Work to complete
Find the line with "Task: Click the left arrow to remove label" in the records below. Copy it and every line after it, up to and including the line with "Given: Tap the Wallet cards icon".

(Information provided)

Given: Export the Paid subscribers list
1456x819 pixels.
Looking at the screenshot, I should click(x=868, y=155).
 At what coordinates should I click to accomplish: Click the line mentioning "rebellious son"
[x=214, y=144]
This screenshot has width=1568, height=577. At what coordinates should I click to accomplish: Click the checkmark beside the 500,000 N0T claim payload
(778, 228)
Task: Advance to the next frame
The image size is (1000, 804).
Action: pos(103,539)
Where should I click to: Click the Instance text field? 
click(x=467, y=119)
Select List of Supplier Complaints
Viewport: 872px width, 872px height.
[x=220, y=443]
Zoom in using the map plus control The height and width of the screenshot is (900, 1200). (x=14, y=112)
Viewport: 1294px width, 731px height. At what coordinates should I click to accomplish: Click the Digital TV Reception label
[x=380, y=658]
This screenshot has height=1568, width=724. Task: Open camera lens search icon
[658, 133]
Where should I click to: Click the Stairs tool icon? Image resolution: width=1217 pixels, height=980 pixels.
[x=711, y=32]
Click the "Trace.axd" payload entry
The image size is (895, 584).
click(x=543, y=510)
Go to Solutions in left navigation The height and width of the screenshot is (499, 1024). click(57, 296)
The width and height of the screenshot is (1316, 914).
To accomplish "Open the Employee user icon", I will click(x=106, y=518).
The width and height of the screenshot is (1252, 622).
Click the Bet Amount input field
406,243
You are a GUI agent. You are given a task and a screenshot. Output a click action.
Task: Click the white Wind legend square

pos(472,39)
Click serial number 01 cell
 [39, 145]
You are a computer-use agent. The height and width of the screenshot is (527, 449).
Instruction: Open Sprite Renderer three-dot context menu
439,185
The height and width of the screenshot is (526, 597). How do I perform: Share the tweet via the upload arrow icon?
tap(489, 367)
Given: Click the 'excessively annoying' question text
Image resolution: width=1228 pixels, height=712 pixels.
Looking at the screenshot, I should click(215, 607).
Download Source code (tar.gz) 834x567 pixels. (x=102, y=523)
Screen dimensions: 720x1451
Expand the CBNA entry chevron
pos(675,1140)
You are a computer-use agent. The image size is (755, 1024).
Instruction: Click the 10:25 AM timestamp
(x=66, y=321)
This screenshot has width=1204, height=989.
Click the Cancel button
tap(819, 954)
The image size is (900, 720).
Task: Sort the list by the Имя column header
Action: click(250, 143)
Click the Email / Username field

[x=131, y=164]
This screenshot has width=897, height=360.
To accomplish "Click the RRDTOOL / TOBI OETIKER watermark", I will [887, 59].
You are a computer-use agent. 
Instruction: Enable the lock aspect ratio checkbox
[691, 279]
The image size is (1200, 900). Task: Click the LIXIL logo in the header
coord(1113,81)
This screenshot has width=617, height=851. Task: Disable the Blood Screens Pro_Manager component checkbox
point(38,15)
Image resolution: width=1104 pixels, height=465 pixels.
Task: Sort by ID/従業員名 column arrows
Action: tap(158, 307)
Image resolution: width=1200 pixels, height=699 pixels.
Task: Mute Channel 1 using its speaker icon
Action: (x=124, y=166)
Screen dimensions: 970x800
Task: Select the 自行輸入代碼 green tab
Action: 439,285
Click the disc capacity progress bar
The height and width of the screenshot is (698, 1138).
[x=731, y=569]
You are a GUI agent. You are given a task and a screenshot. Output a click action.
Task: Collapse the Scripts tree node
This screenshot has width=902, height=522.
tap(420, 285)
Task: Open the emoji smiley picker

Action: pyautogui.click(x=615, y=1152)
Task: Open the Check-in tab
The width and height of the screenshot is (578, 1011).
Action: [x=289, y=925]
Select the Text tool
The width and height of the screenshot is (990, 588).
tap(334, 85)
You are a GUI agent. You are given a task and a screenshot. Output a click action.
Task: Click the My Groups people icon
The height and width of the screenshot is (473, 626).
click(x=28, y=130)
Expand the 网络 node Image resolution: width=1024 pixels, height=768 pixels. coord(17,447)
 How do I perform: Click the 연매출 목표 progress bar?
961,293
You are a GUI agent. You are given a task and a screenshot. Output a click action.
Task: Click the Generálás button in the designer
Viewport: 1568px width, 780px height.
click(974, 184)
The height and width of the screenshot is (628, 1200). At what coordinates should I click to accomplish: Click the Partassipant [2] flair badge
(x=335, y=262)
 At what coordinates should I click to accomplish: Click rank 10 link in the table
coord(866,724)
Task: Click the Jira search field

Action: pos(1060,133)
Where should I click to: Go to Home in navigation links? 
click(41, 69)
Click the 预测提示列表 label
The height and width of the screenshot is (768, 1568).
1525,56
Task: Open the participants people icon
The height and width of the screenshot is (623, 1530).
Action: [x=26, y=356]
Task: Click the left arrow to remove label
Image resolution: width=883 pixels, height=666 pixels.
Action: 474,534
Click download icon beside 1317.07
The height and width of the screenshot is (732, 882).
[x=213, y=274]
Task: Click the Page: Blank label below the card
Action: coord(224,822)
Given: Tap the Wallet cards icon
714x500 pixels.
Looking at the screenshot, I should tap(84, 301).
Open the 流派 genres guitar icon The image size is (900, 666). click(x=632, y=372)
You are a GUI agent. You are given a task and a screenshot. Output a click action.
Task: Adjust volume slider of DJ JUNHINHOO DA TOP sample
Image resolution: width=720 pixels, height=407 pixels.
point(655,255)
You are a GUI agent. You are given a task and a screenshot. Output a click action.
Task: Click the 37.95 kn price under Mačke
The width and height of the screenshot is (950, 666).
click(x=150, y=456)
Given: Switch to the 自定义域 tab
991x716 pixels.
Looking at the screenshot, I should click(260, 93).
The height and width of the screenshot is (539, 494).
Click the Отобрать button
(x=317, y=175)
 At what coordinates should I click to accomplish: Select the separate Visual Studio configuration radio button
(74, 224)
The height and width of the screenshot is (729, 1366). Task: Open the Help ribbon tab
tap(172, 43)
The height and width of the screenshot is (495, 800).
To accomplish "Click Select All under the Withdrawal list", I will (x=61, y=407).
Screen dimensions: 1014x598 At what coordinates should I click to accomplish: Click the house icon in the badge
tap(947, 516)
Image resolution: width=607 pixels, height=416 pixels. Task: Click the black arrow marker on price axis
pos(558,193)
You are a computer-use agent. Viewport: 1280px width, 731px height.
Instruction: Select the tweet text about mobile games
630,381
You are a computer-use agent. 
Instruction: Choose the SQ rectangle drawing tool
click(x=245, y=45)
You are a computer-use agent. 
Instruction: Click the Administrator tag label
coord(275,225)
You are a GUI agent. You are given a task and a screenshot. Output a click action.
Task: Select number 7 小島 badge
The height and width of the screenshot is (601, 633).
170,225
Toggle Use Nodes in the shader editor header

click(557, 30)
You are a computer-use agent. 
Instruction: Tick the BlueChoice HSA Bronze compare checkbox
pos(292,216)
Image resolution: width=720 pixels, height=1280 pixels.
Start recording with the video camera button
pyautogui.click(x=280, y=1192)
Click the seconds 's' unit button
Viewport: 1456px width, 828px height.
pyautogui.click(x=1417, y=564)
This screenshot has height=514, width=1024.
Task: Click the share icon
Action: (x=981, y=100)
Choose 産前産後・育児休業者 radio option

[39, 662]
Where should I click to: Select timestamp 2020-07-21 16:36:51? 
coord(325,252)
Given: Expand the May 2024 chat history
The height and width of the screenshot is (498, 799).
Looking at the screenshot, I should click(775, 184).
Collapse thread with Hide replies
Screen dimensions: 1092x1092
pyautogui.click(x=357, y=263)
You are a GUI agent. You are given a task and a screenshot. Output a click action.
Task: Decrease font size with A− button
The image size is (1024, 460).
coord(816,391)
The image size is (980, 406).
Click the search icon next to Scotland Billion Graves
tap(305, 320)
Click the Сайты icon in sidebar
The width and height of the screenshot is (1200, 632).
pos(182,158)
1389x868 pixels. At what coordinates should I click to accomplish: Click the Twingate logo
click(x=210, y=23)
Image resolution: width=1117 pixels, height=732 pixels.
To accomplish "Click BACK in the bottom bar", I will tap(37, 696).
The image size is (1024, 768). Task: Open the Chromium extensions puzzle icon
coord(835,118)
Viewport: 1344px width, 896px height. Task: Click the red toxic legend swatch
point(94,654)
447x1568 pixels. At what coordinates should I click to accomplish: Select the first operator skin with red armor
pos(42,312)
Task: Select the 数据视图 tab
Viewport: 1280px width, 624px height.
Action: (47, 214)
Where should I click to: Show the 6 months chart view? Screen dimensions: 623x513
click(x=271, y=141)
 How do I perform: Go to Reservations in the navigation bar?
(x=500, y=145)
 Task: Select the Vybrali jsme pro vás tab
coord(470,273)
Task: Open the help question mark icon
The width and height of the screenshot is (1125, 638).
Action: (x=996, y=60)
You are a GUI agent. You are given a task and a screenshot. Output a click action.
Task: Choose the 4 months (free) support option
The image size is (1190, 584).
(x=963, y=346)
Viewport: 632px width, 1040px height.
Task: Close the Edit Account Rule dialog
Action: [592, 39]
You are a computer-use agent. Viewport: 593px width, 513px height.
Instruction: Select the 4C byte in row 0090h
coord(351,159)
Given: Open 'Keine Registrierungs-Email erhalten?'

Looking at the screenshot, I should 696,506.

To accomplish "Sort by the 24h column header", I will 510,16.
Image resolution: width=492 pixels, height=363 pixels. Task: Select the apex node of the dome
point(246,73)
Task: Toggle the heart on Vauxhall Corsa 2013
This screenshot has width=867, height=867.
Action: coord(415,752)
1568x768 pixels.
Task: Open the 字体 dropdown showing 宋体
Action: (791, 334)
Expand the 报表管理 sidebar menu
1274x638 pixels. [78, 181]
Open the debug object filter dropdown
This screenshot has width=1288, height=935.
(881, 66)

(End Information provided)

Task output
Task: Click the left arrow to remove label
Image resolution: width=883 pixels, height=666 pixels.
Action: 474,534
Click download icon beside 1317.07
The height and width of the screenshot is (732, 882).
[x=213, y=274]
Task: Click the Page: Blank label below the card
Action: coord(224,822)
Given: Tap the Wallet cards icon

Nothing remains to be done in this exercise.